Segment Start: Information provided

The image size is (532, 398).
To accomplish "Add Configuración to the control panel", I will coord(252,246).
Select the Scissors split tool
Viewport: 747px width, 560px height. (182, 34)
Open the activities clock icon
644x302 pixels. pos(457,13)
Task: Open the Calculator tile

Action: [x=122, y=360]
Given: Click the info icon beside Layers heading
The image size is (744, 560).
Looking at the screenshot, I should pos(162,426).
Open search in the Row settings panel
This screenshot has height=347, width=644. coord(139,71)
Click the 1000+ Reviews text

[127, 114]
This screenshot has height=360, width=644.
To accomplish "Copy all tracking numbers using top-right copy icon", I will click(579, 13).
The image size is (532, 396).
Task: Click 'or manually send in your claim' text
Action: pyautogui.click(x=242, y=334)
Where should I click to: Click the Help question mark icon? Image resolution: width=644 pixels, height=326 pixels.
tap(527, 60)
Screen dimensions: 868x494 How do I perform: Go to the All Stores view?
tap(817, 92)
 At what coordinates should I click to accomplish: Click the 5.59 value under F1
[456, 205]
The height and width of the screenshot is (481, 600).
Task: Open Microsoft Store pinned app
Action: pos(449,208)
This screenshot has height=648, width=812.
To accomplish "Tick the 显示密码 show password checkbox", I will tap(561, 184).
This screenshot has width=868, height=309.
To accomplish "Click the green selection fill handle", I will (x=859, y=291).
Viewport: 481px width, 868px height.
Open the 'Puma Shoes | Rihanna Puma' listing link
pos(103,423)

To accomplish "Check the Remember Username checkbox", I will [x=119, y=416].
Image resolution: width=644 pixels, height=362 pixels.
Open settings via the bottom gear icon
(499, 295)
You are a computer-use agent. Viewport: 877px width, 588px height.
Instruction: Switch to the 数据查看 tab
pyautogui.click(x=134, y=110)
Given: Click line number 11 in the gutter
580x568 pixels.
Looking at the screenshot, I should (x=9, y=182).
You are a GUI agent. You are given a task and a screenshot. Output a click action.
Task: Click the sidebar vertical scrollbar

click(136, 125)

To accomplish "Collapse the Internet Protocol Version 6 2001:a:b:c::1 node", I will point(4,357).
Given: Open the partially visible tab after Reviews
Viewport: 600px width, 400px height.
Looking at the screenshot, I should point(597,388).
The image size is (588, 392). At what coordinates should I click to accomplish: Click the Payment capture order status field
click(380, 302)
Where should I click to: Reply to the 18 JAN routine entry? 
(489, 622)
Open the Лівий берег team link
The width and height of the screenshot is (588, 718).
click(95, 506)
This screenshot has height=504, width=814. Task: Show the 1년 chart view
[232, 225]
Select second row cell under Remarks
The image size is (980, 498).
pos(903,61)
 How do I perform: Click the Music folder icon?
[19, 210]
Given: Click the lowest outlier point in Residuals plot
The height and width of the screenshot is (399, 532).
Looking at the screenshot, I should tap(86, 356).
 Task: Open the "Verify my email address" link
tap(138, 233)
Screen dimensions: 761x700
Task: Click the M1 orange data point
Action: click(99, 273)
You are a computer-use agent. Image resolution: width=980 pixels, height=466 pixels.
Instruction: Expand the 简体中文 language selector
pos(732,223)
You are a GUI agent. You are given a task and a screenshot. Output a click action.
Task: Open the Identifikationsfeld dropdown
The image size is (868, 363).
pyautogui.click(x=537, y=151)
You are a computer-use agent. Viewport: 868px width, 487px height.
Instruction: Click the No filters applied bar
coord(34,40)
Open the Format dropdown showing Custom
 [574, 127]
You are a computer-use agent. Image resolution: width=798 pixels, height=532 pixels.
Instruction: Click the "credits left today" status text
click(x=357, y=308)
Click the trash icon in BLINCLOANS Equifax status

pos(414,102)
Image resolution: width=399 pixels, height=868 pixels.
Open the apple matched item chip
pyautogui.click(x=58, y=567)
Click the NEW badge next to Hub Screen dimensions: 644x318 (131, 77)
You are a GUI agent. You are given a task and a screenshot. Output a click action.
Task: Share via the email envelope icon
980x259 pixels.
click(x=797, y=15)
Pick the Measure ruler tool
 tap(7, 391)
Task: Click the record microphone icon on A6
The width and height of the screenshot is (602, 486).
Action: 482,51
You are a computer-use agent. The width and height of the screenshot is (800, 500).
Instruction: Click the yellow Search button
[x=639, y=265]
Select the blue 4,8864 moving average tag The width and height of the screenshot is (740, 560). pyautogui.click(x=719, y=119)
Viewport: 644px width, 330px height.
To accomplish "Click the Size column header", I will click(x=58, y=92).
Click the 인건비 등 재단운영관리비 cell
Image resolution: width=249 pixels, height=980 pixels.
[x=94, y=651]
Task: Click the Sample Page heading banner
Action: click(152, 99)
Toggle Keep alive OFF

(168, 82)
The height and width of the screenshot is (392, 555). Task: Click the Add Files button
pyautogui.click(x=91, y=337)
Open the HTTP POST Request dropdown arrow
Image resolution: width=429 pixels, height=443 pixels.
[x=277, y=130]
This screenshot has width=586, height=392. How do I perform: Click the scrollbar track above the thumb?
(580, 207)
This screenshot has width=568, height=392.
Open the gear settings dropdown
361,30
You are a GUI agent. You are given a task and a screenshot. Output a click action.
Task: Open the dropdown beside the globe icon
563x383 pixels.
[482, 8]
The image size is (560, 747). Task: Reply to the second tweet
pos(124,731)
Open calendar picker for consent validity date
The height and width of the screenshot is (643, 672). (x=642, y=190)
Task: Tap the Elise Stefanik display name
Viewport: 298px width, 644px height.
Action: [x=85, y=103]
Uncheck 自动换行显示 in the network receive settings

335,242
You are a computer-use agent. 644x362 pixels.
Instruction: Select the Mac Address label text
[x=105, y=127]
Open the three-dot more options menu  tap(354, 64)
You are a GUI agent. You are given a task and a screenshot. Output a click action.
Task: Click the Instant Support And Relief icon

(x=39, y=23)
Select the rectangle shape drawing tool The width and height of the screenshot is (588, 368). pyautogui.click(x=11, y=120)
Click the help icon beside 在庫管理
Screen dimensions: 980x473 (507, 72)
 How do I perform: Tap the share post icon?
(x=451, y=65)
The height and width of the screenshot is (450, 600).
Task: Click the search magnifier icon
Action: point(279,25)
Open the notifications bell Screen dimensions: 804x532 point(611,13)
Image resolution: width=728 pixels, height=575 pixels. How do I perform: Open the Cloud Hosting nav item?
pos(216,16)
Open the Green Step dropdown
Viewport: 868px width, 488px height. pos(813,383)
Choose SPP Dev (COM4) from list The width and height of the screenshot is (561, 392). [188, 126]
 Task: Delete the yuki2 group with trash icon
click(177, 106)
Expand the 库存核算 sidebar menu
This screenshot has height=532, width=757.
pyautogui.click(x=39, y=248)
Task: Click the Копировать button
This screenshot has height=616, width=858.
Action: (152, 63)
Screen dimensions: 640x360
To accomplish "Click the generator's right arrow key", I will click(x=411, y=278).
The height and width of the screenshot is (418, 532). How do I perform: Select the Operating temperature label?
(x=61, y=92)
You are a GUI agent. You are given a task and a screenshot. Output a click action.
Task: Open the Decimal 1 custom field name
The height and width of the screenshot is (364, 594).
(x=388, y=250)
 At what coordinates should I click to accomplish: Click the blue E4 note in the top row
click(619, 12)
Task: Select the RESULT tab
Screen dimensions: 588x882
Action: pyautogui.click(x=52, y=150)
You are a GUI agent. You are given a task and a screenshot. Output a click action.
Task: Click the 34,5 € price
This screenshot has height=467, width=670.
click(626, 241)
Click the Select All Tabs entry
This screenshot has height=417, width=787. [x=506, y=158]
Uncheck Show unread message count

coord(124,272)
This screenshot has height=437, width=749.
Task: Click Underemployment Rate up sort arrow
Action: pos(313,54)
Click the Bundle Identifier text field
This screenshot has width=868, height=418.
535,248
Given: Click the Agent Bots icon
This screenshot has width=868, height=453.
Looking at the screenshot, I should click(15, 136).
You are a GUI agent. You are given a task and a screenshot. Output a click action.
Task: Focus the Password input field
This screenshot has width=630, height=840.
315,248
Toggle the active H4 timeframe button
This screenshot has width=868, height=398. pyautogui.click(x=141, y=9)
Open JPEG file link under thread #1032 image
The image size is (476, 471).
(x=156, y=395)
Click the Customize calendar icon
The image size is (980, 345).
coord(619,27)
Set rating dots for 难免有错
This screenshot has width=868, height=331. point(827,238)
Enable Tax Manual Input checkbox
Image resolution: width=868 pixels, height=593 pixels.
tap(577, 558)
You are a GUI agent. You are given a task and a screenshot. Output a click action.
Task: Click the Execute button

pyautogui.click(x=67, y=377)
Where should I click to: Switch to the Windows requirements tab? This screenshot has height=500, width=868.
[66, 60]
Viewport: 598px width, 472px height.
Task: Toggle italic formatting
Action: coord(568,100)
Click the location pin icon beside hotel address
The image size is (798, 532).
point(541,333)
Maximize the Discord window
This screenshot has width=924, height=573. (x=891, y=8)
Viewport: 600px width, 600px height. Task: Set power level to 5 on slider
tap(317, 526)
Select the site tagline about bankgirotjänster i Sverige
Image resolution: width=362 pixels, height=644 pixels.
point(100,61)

Segment End: Information provided

** Task brief **
Your task is to quote, without any alteration, the lines running from the top of the records to the line that holds "Given: Click the info", both included.

** Reply to the exercise **
The image size is (532, 398).
To accomplish "Add Configuración to the control panel", I will coord(252,246).
Select the Scissors split tool
Viewport: 747px width, 560px height. (182, 34)
Open the activities clock icon
644x302 pixels. pos(457,13)
Task: Open the Calculator tile

Action: [x=122, y=360]
Given: Click the info icon beside Layers heading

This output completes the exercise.